Gold rises as rally in United States dollar, Treasury yields hits brakes

Darnell Taylor
January 13, 2021

Ordinarily, the extra spending plans would force investors to worry about rising inflation and its detrimental effect on the U.S. dollar in a weak economy, but the currency has been supported in recent weeks thanks to rising United States yields.

Stocks on Wall Street slipped ahead of the start of an earnings season that arrives with equities at record highs, and as House Democrats introduced an article of impeachment against President Donald Trump. Platinum rose 3.1% to $1,062.83, while palladium climbed 0.2% to $2,376.57.

The pan-European STOXX 600 index lost 0.67%.

Gold prices touched a near six-week low on Monday, extending losses from the previous session, as a stronger dollar and higher US Treasury yields pressured the non-yielding bullion.

Treasury yields rose, following President-elect Joe Biden's promise last week of further "multibillion-dollar" economic stimulus.

"While the United States dollars may catch a bid on position-adjustment or profit-taking after its recent weakness, a sustained recovery will have to be accompanied by either a clear improvement in recent yield trends or a positive US growth shock", said Shaun Osborne, chief currency strategist at Scotiabank.

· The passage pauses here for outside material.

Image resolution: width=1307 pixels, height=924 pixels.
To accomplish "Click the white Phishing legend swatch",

Yields on the benchmark Treasury note dropped to 1.110% in early trade, down from an nearly 10-month high of 1.187% on Tuesday.

Pompeo cancels final trip overseas amid tumultuous transition
Pompeo described the rules as previous administrations' attempts to "unilaterally...appease the communist regime in Beijing". Craft had been due to visit Taiwan from Wednesday to Friday, prompting China to warn that Washington was playing with fire.

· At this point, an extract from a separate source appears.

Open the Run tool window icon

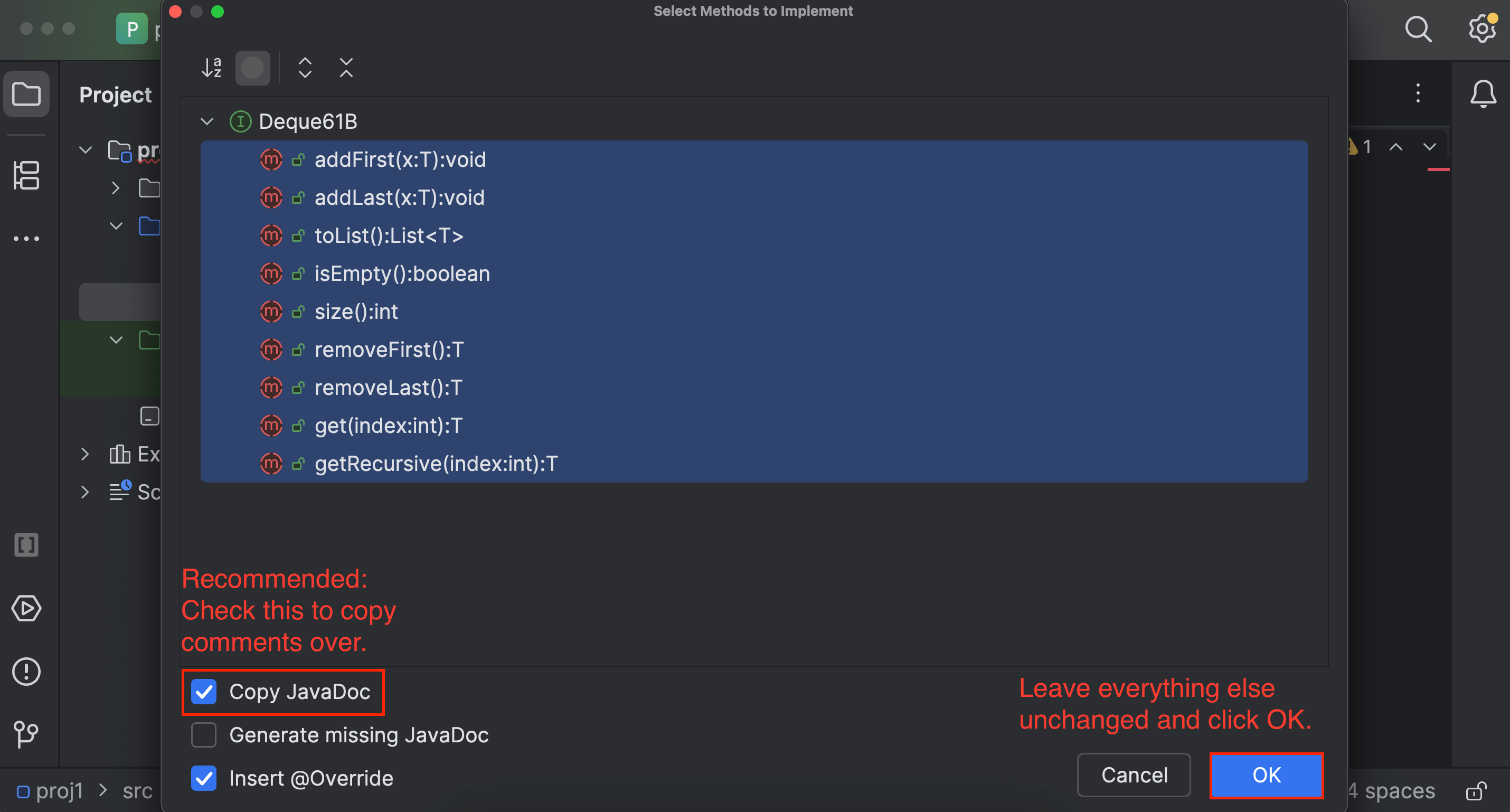(26, 609)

Elsewhere, the hitherto soaring Australian dollar fell almost 1% to $0.7693, unmoved by another solid month of local retail sales.

The dollar fell through 104 Japanese yen to trade at 103.63 yen on Wednesday and the Chinese yuan also held gains to begin the day at a one-week high in offshore trade.

Morgan Stanley said it had moved to neutral from bullish on emerging market currencies as its forecasts had been hit and factors that kept the US dollar on the back foot may not be sustained.

At 11.55 pm on Friday, gold futures (February 2021) on MCX closed 4.10% or Rs 2,086 lower at Rs 48,818 per 10 grams.

Spot gold rose 0.2% to $1,858.56 per ounce by 0255 GMT, while USA gold futures gained 0.9% to $1,860.10.

IG Market analyst Kyle Rodda said, "the big picture is it's still a very constructive year for gold". Silver fell 1.66% to $24.95.